From the line containing "Viewport: 381px width, 491px" to the final line of the listing, restate each line word for word and add nothing.

---*---

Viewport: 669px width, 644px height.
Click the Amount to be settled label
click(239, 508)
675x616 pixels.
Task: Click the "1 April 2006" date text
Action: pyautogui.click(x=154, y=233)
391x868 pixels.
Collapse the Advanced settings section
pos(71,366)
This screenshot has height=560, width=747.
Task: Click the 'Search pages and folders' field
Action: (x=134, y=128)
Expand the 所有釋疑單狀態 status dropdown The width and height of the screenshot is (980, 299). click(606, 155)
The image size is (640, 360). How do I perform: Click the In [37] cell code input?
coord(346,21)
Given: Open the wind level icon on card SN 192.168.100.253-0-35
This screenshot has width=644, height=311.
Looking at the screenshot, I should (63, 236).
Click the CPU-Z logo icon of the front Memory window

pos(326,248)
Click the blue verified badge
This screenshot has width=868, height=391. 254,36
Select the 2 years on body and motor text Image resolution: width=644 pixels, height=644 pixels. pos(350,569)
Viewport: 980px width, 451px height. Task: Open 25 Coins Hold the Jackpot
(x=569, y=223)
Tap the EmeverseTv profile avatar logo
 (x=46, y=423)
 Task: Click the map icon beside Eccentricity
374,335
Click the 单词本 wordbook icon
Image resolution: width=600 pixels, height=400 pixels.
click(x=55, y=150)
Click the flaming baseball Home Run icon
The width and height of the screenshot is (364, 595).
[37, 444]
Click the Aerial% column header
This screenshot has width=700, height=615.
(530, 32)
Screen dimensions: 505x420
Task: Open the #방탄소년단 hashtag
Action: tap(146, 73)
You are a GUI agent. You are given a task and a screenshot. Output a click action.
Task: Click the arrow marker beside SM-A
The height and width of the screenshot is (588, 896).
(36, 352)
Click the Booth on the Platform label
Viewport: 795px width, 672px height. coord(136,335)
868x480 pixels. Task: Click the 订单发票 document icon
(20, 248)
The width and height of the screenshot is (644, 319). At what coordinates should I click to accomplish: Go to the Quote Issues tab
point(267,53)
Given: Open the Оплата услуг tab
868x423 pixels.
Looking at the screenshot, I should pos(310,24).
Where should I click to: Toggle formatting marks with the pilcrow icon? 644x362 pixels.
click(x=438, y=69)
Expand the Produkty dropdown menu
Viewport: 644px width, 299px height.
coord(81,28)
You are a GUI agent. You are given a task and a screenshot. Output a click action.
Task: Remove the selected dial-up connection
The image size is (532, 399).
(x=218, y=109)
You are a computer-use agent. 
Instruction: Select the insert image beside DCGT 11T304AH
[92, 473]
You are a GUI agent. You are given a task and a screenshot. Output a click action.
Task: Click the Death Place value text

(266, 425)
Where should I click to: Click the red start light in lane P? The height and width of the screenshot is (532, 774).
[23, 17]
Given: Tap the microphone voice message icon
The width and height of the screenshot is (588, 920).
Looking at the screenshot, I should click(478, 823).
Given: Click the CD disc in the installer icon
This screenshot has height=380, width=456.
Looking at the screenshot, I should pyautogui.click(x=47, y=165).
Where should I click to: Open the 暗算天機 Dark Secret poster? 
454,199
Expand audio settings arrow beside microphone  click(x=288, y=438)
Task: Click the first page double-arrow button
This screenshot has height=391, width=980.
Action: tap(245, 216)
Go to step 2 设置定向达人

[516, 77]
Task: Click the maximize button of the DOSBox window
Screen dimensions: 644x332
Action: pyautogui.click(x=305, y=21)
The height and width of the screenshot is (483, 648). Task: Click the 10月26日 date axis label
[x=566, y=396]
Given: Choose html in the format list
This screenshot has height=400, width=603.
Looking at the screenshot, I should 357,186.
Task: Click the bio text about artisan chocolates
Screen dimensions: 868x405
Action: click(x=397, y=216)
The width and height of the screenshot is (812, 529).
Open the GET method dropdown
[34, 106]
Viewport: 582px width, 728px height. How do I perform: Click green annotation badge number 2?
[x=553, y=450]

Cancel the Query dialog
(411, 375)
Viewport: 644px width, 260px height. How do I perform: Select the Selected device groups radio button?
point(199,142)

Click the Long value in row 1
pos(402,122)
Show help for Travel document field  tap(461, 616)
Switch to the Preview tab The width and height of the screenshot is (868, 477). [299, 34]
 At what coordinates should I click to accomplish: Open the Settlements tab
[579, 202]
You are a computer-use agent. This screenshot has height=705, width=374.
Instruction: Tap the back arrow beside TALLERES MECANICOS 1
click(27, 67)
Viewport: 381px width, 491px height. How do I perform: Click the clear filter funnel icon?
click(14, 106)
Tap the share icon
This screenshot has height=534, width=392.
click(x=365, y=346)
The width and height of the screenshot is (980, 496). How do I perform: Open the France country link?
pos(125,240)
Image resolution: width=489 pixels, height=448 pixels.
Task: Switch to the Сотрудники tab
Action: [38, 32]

---*---

**TASK RESPONSE**
Viewport: 381px width, 491px height. How do I perform: Click the clear filter funnel icon?
click(14, 106)
Tap the share icon
This screenshot has height=534, width=392.
click(x=365, y=346)
The width and height of the screenshot is (980, 496). How do I perform: Open the France country link?
pos(125,240)
Image resolution: width=489 pixels, height=448 pixels.
Task: Switch to the Сотрудники tab
Action: [38, 32]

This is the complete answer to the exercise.